→ Цель 1:
Определите, согласуются ли со статьей о Светлане Виноградовой три утверждения: (a) статья вышла в 2006 году; (b) музыкально-просветительская деятельность Виноградовой началась менее тридцати лет назад; (c) на телевидении Виноградова была главным редактором музыкальных программ. На каждое ответьте «да» или «нет» и приведите точную цитату из статьи, которая это решает.
→ Цель 2:
Кем, согласно статье о Светлане Виноградовой, она долго служила на телевидении?
→ Цель 3:
Перепишите фрагмент статьи о Светлане Виноградовой, начиная со слов «Светлану Виноградову знает» и заканчивая словами «замечательного лектора-музыковеда, педагога-просветителя.», заменив «Политехнический музей» на «Исторический музей».

→ Показанный текст:
● ● ● ● ●

Светлана Виноградова: «Я думаю, что все мироздание начиналось с музыки»

Светлана Виноградова: «Я думаю, что все мироздание начиналось с музыки»

Статья была опубликована в 2006 году. МО № 2 (266) 2006

Светлану Виноградову знает вся страна — не только Россия, весь Советский Союз. Более полувека назад началась ее музыкально-просветительская деятельность. Филармония, Большой зал консерватории, Колонный зал, зал им. Чайковского, Большой театр и кремлевский Дворец съездов, радио, пионерские лагеря «Орленок», «Артек», Третьяковская галерея, Политехнический музей, телевидение, где Виноградова долго служила музыкальным комментатором и главным редактором музыкальных программ… Вот далеко не полный перечень «аудиторий» замечательного лектора-музыковеда, педагога-просветителя.

● ● ● ● ●

→ Исходные данные:

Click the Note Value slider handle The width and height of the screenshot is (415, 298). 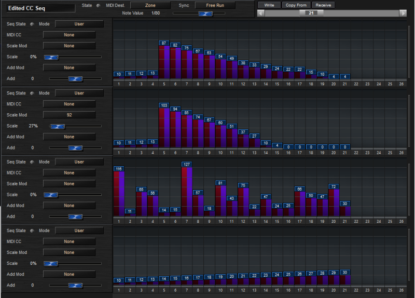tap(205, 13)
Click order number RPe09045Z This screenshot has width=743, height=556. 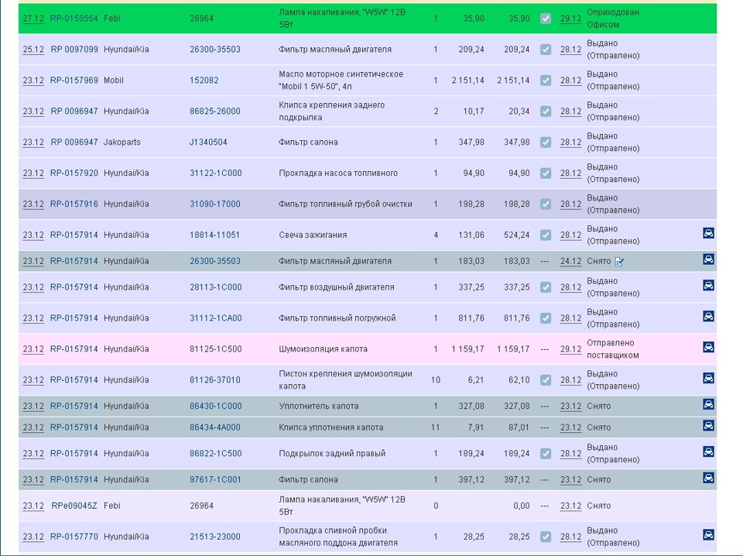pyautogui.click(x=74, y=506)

● ● ● ● ●

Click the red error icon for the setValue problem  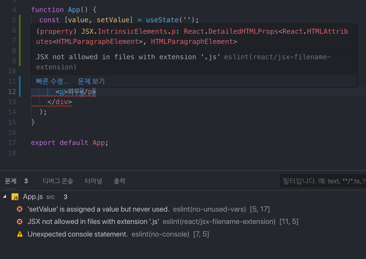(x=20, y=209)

● ● ● ● ●

→ Итоговый ответ 1:
(a) Да: «Статья была опубликована в 2006 году».
(b) Нет: «Более полувека назад началась ее музыкально-просветительская деятельность».
(c) Да: «телевидение, где Виноградова долго служила музыкальным комментатором и главным редактором музыкальных программ».

→ Итоговый ответ 2:
Музыкальным комментатором и главным редактором музыкальных программ.

→ Итоговый ответ 3:
Светлану Виноградову знает вся страна — не только Россия, весь Советский Союз. Более полувека назад началась ее музыкально-просветительская деятельность. Филармония, Большой зал консерватории, Колонный зал, зал им. Чайковского, Большой театр и кремлевский Дворец съездов, радио, пионерские лагеря «Орленок», «Артек», Третьяковская галерея, Исторический музей, телевидение, где Виноградова долго служила музыкальным комментатором и главным редактором музыкальных программ… Вот далеко не полный перечень «аудиторий» замечательного лектора-музыковеда, педагога-просветителя.